A regalarci quella sensazione di déjà vu che oscilla tra il fastidioso e il rassicurante è invece l’ormai infinita questione relativa all’autogestione che rivendica spazi e occupa, che viene sgomberata un po’ sì e un po’ no, con la destra più radicale che s’indigna e con gli altri che, chi più chi meno, convivono con l’elefante nella stanza. Una sceneggiatura che ormai conosciamo a memoria, con tanto di calendario cadenzato che coincide con feste natalizie ed estive, e che si protrae ormai da oltre due anni e mezzo. La prima di queste occupazioni temporanee era avvenuta infatti a fine maggio 2021 all’ex Istituto Vanoni, dando avvio allo sgombero e alla controversa demolizione del centro sociale.
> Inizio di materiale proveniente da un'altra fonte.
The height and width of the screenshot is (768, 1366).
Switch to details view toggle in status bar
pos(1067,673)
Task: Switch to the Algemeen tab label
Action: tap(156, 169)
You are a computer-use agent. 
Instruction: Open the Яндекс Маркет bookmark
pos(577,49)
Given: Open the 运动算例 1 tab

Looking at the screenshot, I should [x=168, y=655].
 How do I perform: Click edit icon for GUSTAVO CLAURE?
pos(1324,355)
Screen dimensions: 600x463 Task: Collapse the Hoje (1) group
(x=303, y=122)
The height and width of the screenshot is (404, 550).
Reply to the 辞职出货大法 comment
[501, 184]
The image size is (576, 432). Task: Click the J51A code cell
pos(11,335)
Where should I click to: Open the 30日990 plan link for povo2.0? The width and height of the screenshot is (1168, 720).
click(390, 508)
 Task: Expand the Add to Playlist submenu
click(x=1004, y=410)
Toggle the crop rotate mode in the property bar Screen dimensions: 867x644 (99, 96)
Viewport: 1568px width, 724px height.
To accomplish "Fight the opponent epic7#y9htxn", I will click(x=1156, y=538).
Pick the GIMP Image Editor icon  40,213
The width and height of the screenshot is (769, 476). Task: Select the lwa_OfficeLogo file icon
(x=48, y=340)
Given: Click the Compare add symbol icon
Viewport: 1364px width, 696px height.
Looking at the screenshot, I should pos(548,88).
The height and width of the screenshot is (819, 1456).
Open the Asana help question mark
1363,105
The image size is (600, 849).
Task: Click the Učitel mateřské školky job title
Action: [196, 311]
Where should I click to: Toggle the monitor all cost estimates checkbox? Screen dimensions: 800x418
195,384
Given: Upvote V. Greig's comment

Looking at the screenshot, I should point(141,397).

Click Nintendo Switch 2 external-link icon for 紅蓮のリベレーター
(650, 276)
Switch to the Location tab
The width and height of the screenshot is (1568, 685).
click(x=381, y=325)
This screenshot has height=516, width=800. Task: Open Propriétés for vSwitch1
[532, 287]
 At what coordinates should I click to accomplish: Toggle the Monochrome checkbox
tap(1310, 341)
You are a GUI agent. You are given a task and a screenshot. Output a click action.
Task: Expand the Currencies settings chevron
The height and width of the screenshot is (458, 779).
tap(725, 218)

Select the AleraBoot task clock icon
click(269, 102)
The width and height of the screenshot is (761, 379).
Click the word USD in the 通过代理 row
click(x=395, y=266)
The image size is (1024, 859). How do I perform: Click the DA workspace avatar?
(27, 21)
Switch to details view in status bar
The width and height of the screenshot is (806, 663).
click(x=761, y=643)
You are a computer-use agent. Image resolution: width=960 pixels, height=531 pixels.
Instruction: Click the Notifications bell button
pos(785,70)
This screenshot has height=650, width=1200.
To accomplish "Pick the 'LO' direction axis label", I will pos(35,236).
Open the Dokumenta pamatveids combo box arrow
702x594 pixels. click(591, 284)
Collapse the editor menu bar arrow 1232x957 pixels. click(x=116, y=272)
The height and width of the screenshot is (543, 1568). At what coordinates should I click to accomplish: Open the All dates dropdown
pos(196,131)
Quest’ultimo episodio non solo si sta trascinando per le aule penali, ma continua a rappresentare una frattura che macchia una città che si vuole inclusiva e al passo coi tempi. Una ferita che resterà aperta finché non verrà trovata una soluzione per la cultura alternativa. È importante ribadirlo, per evitare che si distolga l’attenzione dal vero punto: in Ticino, e a Lugano in particolare che ne è la città più grande e quindi dovrebbe esserne l’avanguardia sociale, mancano spazi e opportunità per un certo tipo di espressione. E che ci sia quest’esigenza lo ricorda non solo il Molino, che anche senza sede continua con le sue attività e le sue proteste – occupazioni incluse – dimostrando una capacità di mobilitare dalle poche decine alle migliaia di persone, a seconda dei momenti.

Ancor più catalizzante si è rivelata La Straordinaria, che di persone ne ha coinvolte 30’000 in tre mesi. Un chiaro successo, apprezzato da tutte le forze politiche, sfociato nella Carta della Gerra, che non deve restare lettera morta. Ci sono poi, e ci sono state, decine di altre realtà più o meno grandi a Lugano e non solo. Un mosaico che in comune ha sempre la medesima esigenza: spazi per la cultura alternativa. Certo, non saranno mai tutti concordi sull’importanza di colmare questo vuoto: chi per motivi ideologici, chi perché vede Lugano come un buen retiro. Ma non si può glissare su un tema sentito in nome di silenzio e tranquillità: dai vicini chiassosi alle manifestazioni estive, passando per bar e discoteche, il tema del rumore è trasversale e non ascrivibile a un solo gruppo di persone.

Nessuno si aspetta che venga trovata una soluzione in questi primi mesi dell’anno sotto elezioni. Ma le premesse per individuare spazi per chi fa cultura alternativa e discuterne ci sono. A cominciare dalla collaborazione con l’associazione Idra, che ha portato in Ticino la Tour Vagabonde. Un buon segnale sono anche la volontà espressa mesi fa di aprire il dialogo con il Molino, che esiste da circa venticinque anni e non è ignorabile, e in generale uno smorzamento delle tensioni da parte di tutti. La strada è giusta, l’ipotesi che si provi a voltare pagina magari già entro la fine del 2024 potrebbe non essere un’utopia.